Saved entries
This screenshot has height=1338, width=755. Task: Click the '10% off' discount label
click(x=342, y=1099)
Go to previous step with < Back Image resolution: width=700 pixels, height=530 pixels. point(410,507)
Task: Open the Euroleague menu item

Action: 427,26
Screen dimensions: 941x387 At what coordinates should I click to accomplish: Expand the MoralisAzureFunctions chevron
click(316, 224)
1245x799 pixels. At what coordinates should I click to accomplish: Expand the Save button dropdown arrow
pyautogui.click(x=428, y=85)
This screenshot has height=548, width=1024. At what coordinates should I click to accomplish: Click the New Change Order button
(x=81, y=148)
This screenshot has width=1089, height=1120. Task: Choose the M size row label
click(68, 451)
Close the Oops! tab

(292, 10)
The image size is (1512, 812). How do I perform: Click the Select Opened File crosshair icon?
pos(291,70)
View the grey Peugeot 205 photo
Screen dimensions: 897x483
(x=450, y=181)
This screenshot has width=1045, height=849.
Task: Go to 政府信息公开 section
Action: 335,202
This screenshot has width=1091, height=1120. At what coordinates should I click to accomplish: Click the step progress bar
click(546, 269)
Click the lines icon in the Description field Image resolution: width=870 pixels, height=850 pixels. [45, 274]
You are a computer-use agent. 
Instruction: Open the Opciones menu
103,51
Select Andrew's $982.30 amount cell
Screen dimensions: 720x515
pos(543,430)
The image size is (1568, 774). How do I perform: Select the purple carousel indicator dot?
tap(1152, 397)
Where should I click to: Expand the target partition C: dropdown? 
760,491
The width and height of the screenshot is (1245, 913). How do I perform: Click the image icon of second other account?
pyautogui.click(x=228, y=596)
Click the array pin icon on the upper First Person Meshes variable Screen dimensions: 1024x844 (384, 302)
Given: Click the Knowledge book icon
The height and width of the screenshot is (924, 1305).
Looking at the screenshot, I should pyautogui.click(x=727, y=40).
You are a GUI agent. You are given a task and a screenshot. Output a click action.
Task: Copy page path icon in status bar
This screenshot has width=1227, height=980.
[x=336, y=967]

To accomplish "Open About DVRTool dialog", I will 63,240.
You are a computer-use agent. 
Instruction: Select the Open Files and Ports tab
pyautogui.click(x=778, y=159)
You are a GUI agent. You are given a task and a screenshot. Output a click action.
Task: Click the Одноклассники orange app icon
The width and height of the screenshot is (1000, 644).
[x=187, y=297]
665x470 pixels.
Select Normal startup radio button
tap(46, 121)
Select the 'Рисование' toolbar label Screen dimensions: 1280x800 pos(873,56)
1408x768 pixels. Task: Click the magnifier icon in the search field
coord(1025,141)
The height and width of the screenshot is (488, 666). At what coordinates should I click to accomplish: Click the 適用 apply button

Job ▸ What is the part of the items that opens with the line containing "The image size is (1568, 774)." and closes with the line containing "[x=336, y=967]"? Copy those lines out word for word, both end lines included.

Result ▸
The image size is (1568, 774). How do I perform: Select the purple carousel indicator dot?
tap(1152, 397)
Where should I click to: Expand the target partition C: dropdown? 
760,491
The width and height of the screenshot is (1245, 913). How do I perform: Click the image icon of second other account?
pyautogui.click(x=228, y=596)
Click the array pin icon on the upper First Person Meshes variable Screen dimensions: 1024x844 (384, 302)
Given: Click the Knowledge book icon
The height and width of the screenshot is (924, 1305).
Looking at the screenshot, I should pyautogui.click(x=727, y=40).
You are a GUI agent. You are given a task and a screenshot. Output a click action.
Task: Copy page path icon in status bar
This screenshot has width=1227, height=980.
[x=336, y=967]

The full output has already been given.